Réagissant aux reportages suivant la rencontre du ministre de la Santé, Michael Murphy, avec les deux régies de la santé de la région de Moncton, hier, la présidente de la SAANB s’est dite soulagée que ce dernier réitère la position avancée par le Premier ministre Shawn Graham, avant les Fêtes, selon laquelle le gouvernement provincial n’envisageait pas de créer des régies bilingues.
« C’est une excellente nouvelle que nous attendions avec impatience, même si nous étions convaincus que le gouvernement ne pourrait passer outre ses responsabilités envers le respect de la Loi sur les langues officielles », dit Mme Simard, présidente de l’organisme.
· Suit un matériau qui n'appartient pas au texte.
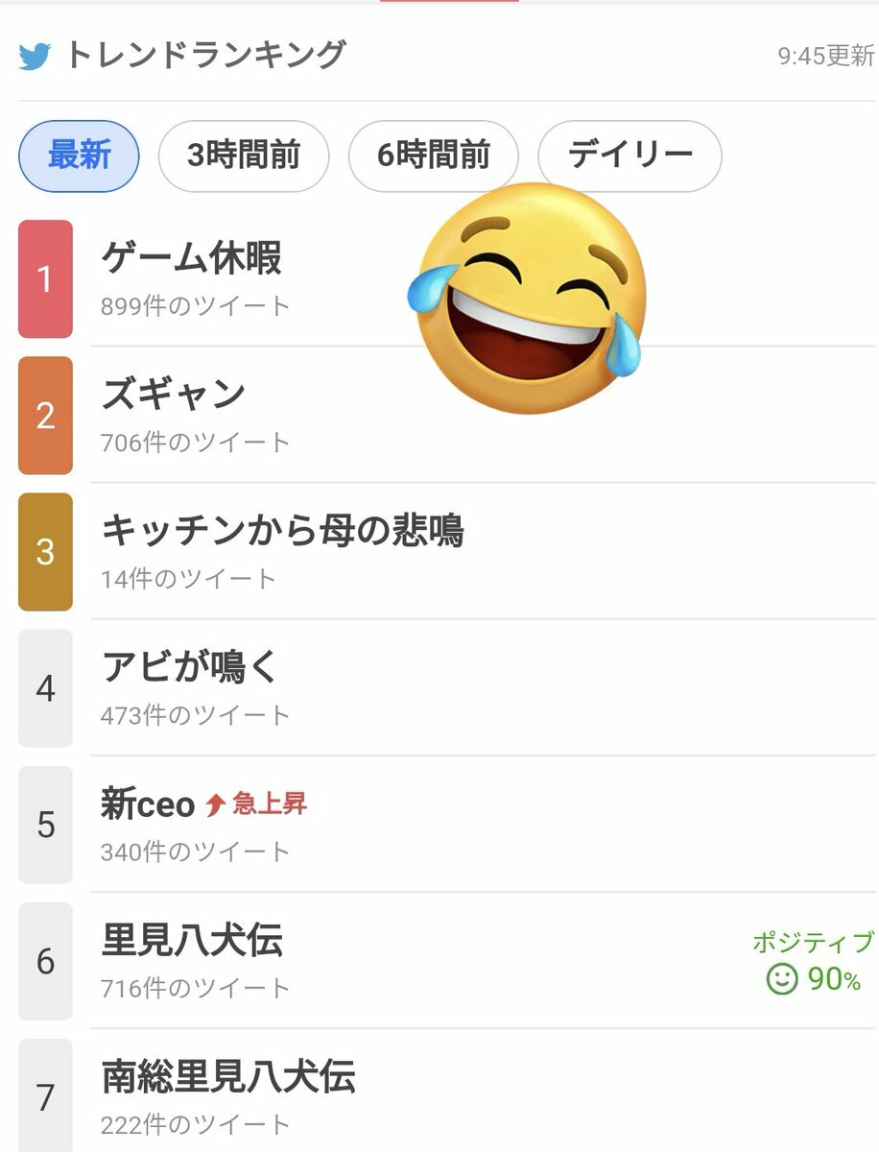Switch to the 3時間前 tab

coord(244,156)
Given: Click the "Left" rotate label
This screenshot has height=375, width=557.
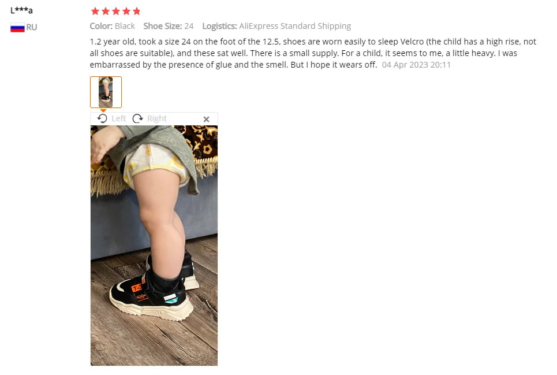Looking at the screenshot, I should coord(119,118).
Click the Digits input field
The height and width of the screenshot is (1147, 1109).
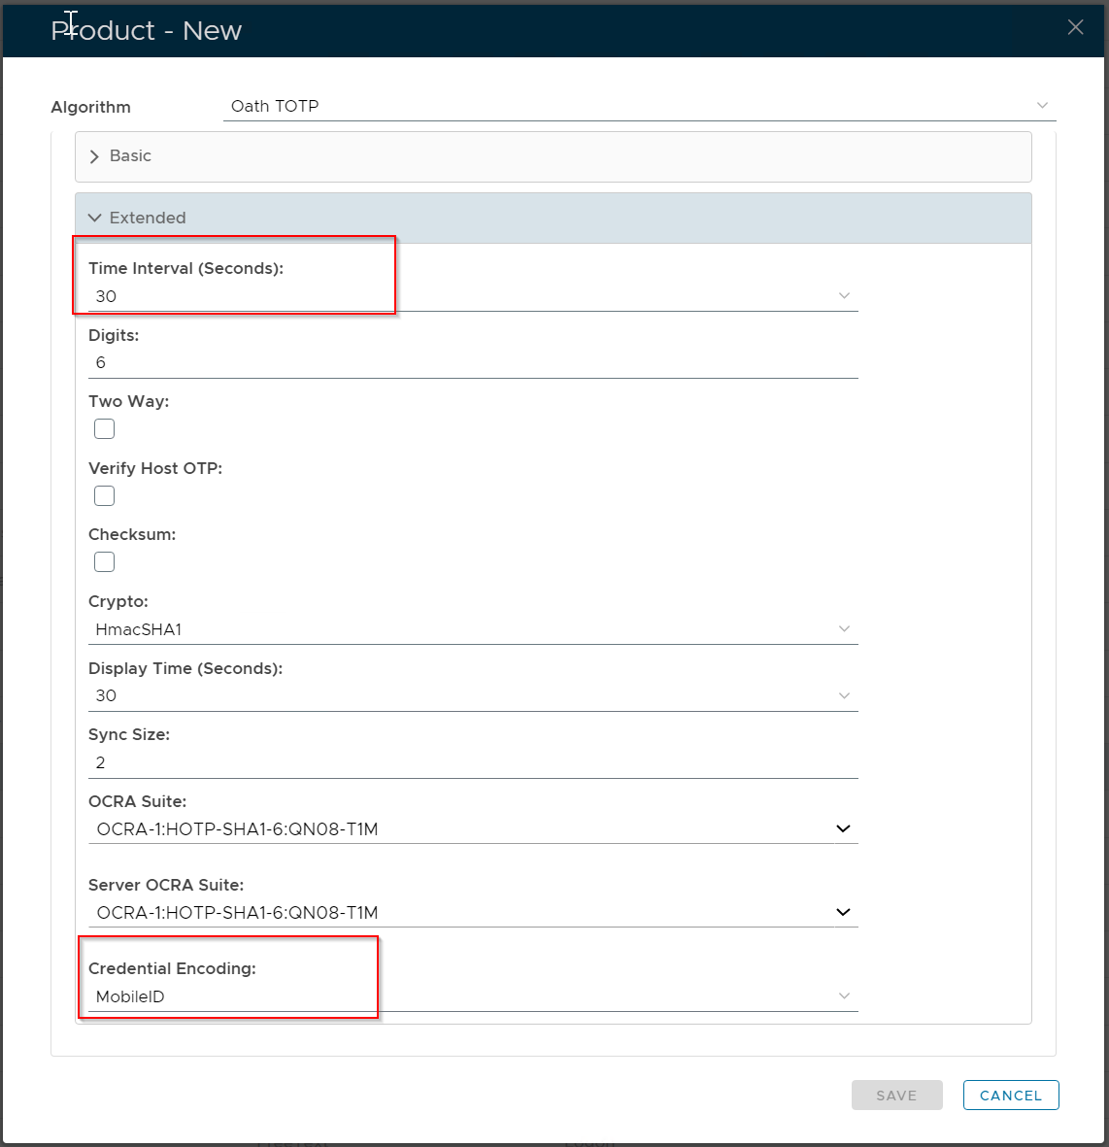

La SAANB déplore cependant que le Ministre Murphy, tout en dénonçant la concurrence entre les régies, n’ait pas l’intention de traiter de la question de la restructuration du ministère de la Santé lors des présentes rencontres avec les différentes régies régionales. La question de gouvernance en santé est essentielle pour la communauté acadienne et ne doit pas être reléguée au second plan.
« La création du Conseil francophone de la santé que nous proposons dans le document Vivre en santé en français est un mécanisme qui permettrait une plus grande concertation et une meilleure collaboration entre les différentes régies francophones et ce, pour le plus grand bénéfice de la population francophone de la province. Le conseil favoriserait une meilleure répartition des ressources dans toutes les régions, sans oublier une meilleure accessibilité et équité des soins», poursuit Mme Simard, en rappelant que ce document a reçu un appui de principe des régies francophones de la santé et de nombreux citoyens et citoyennes de la province.
«Nous attendrons avec intérêt le dévoilement complet du nouveau plan de santé, en souhaitant qu’il aille de pair avec d’autres améliorations présentées dans notre projet Vivre en santé en français », conclut-elle.